- **TASKS TO CARRY OUT**:
1) In the passage on email marketing, what is email described as the favorite method for people to do?
2) Reproduce part of the passage on email marketing, beginning at the words "Despite the fact" and stopping after "you name it).".
3) Go on with the passage on email marketing, starting right after its last sentence.

- **READING PASSAGE**:
══════

People today are becoming channel-agnostic. They use different platforms, channels and devices when and where it suits them best. Do you think about whether you’re using email or a social platform, for instance, when using your mobile device?

Despite the fact that content marketing is also channel-agnostic, it’s important to understand and improve the content dimension of channels, from a customer-centric perspective. One of these channels is email that gets more and more used in an integrated email marketing perspective, away from the pure campaign mindset (think triggered emails, marketing automation, order confirmations, the integration with social, you name it).

Although it’s often overlooked in content marketing and from an inbound marketing perspective, email is still the glue of many multi-channel customer interactions and the favorite method for people to communicate with business. It’s part of the online mix, for different purposes: retention, up-selling, cross-selling, loyalty marketing and even community marketing. Email marketing has changed but is not gone, on the contrary: while many companies still use it in traditional ways, others have moved to a more integrated email marketing approach, putting the customer at the center.

Since a few years now, email marketers struggle with finding good content. This may seem strange. In a customer-centric content marketing approach, it shouldn’t be the case. After all, if you know the content needs of the people on your ‘lists’ and ideally the different segments within them, providing the proper content must be easy, no? Well, it turns out it is not. The role of content is after all increasingly growing in email marketing and the use of email in different forms: from newsletter content to optimized – often personalized – content in marketing automation flows and far beyond. With the increasing demand among marketers for optimized data-driven marketing, the number of touchpoints and content needs even keep growing.

══════

- **DATASET EXCERPTS**:
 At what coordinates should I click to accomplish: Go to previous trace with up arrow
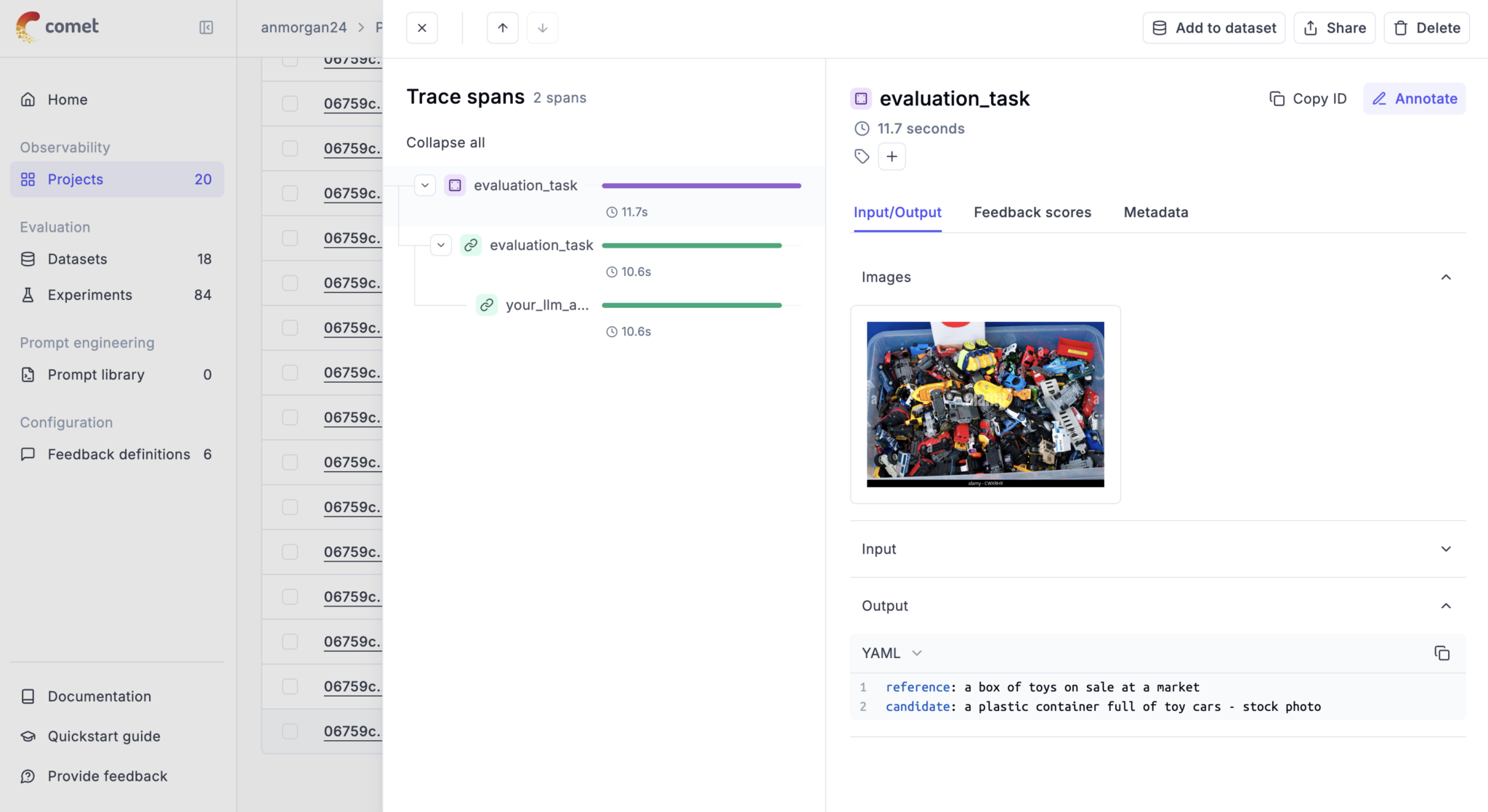click(502, 28)
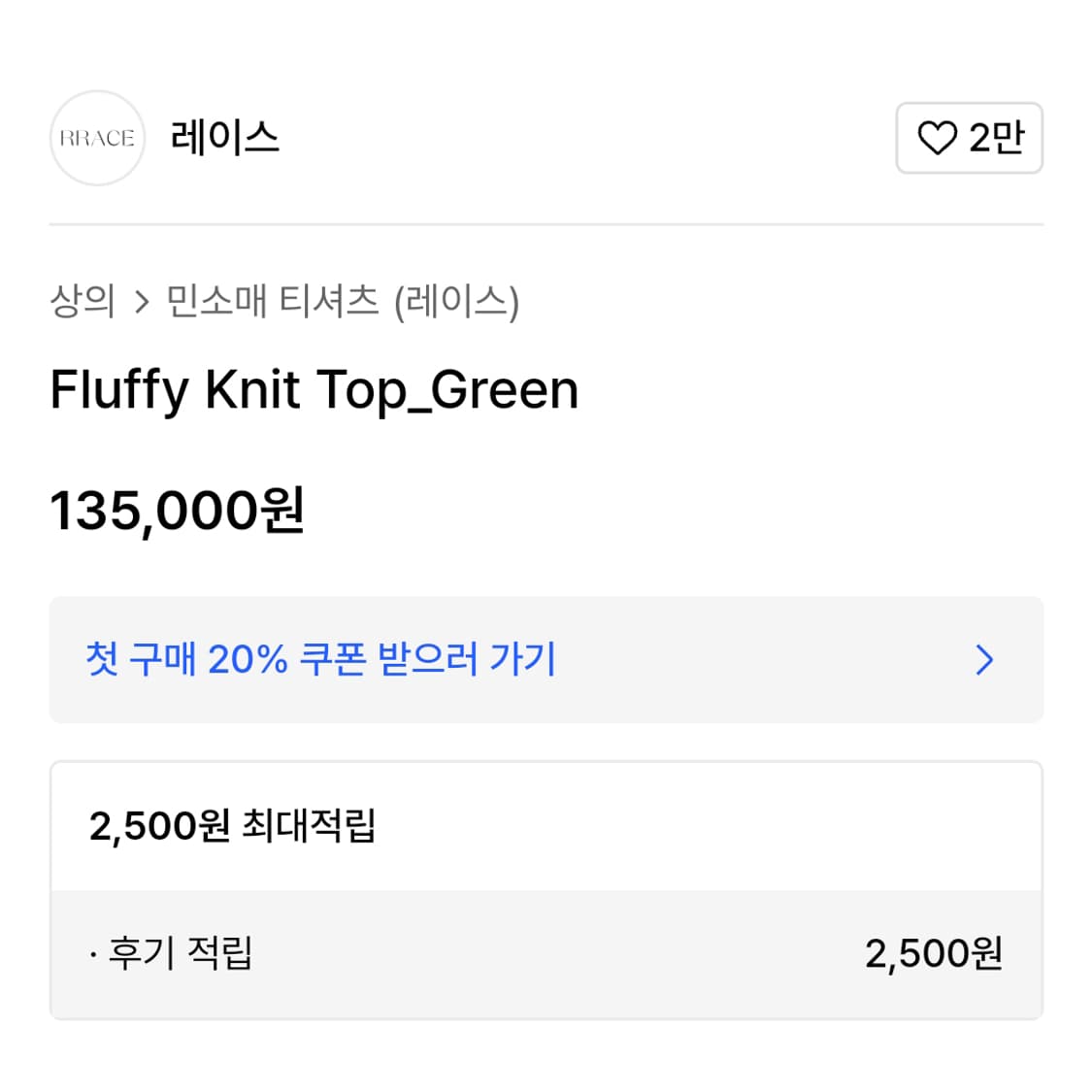This screenshot has height=1092, width=1092.
Task: Click the 2,500원 amount in review row
Action: 933,953
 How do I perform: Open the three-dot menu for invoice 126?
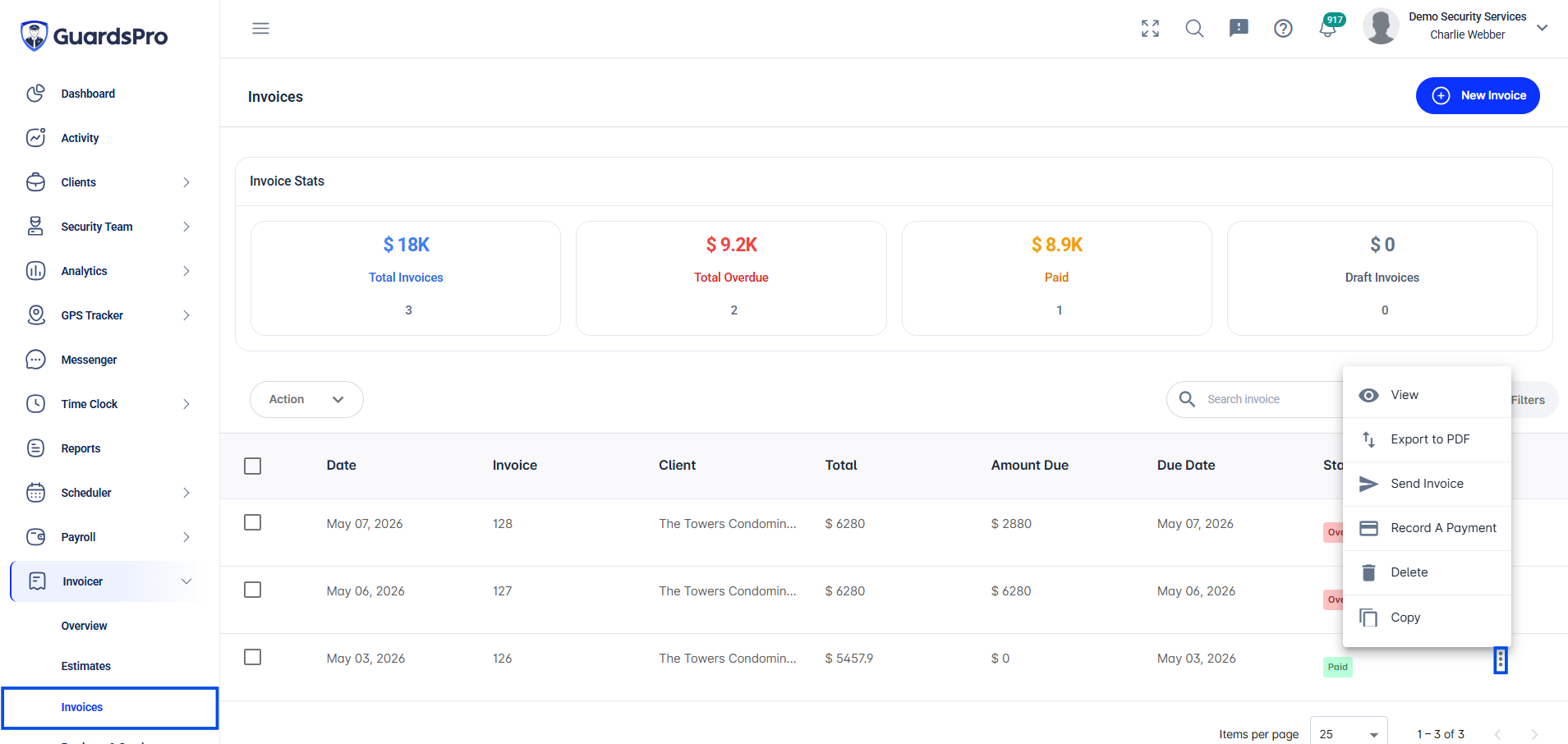[x=1500, y=660]
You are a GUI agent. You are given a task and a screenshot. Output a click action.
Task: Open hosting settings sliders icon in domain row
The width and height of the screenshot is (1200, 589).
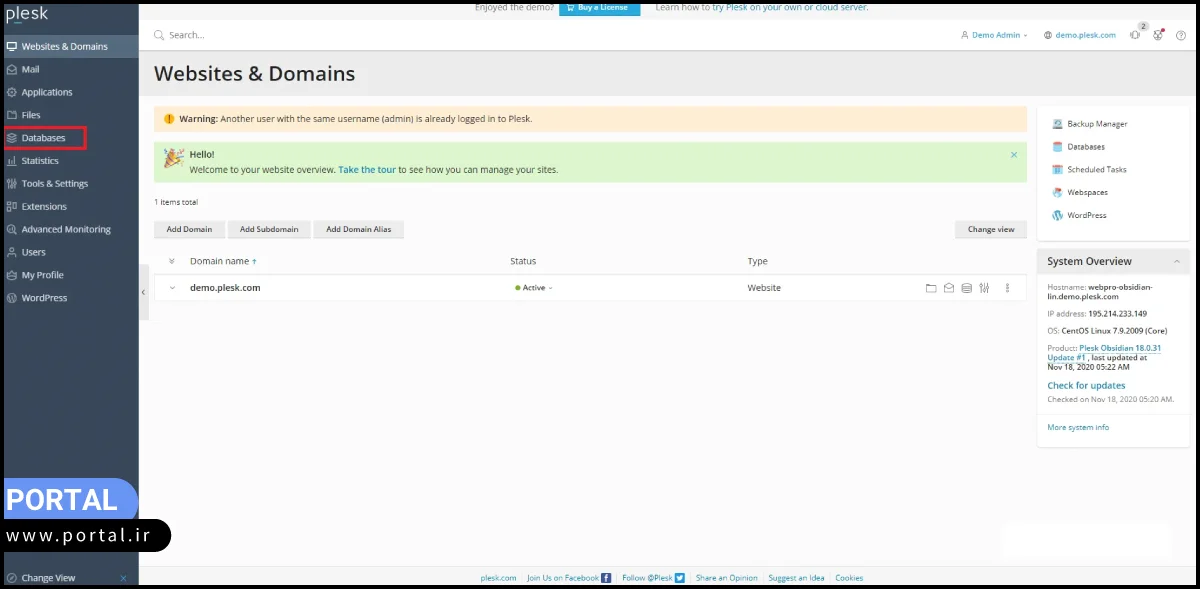(x=984, y=288)
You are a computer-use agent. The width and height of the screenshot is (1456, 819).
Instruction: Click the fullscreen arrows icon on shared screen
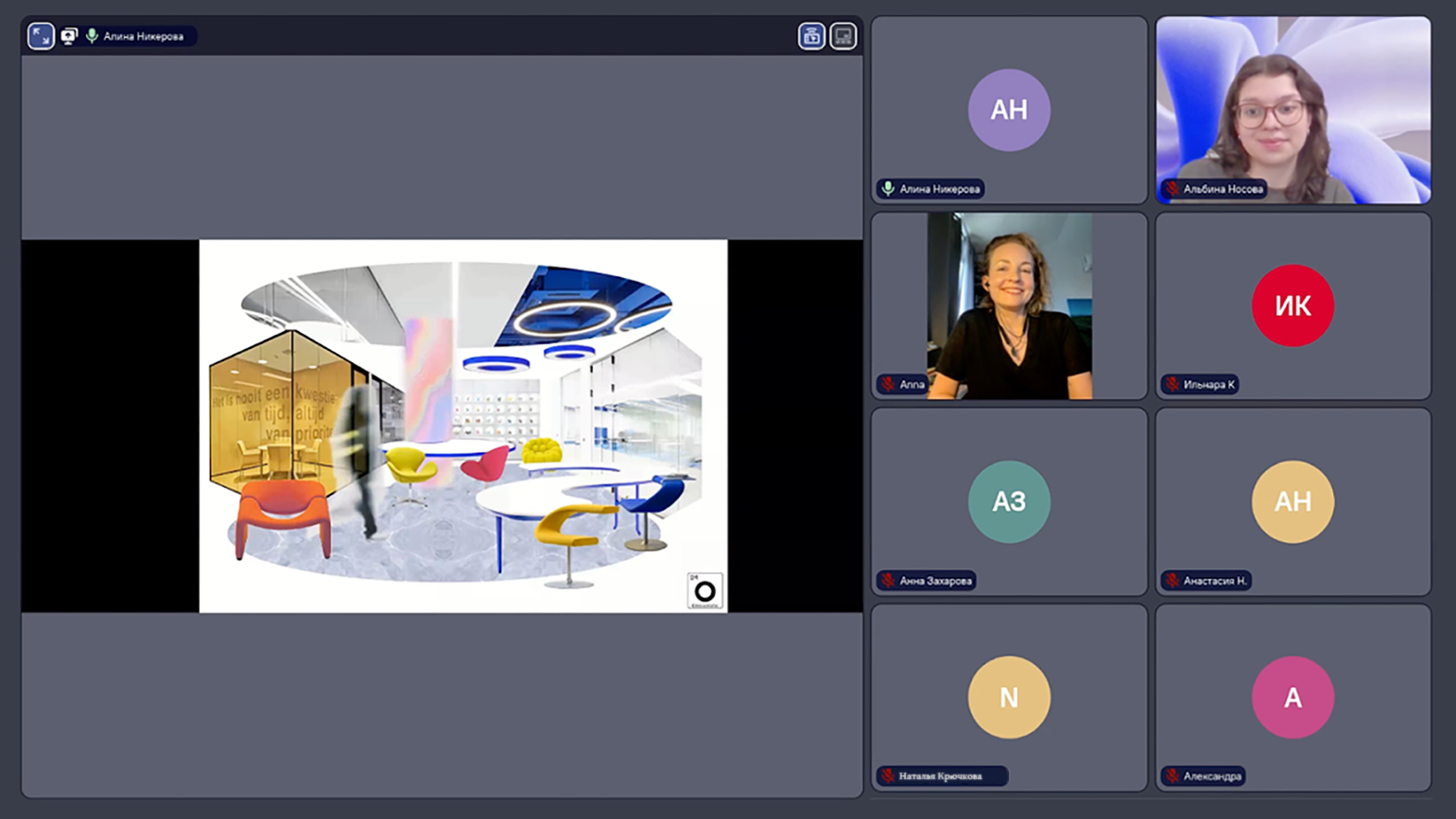(x=41, y=36)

══════

- **ANSWERS FOR THE TASKS**:
1) To communicate with business.

2)
Despite the fact that content marketing is also channel-agnostic, it’s important to understand and improve the content dimension of channels, from a customer-centric perspective. One of these channels is email that gets more and more used in an integrated email marketing perspective, away from the pure campaign mindset (think triggered emails, marketing automation, order confirmations, the integration with social, you name it).

3)
With Big Data (essentially just meaning “all data” and lots more data and with it challenges and opportunities to come) and also important in a content marketing and content management context, this is even more so. By the way: think “right data” (for the right reasons and in the right combinations to optimize business goals and customer value), you only need to know what helps you achieve your goals and what the customer wants you to know to succeed, have fun, etc.

In fact, the lack of a content marketing strategy is one of the main reasons why marketing automation implementations and deployments fail.

The social and content marketing dimension of email

However, regardless of these evolutions, email is still the channel with the best ROI and the preferred interaction channel for business communication for mos people, whether you like that or not. With the increased choice of media and the abundance of communication channels in an era where people have more and more control, email marketing has to be more pertinent and personalized than ever before. And guess what? In any form of data-driven and direct marketing, including email marketing, getting the right content (and offers) is a challenge for many marketers.

Valuable and customized content is also crucial from an interaction, deliverability and relevance viewpoint. This content can be promotional, educational and whatnot. What matters is that it meets the reasons why people register in the first place, whatever that reason may be and that it evolves along with the dynamic customer: there is nothing worse than not knowing how preferences and the overall context of people change when sending them emails, you’ve heard some horror stories and funny examples (not funny for the business though). That’s why a good single customer view matters so much.

Also remember that deliverability is increasingly about engagement and that ESPs and ISPs really look at how email recipients interact with the content in their inbox. The steps Google has been taken and keeps taking with GMail lately are well-known examples of this evolution that started many years ago.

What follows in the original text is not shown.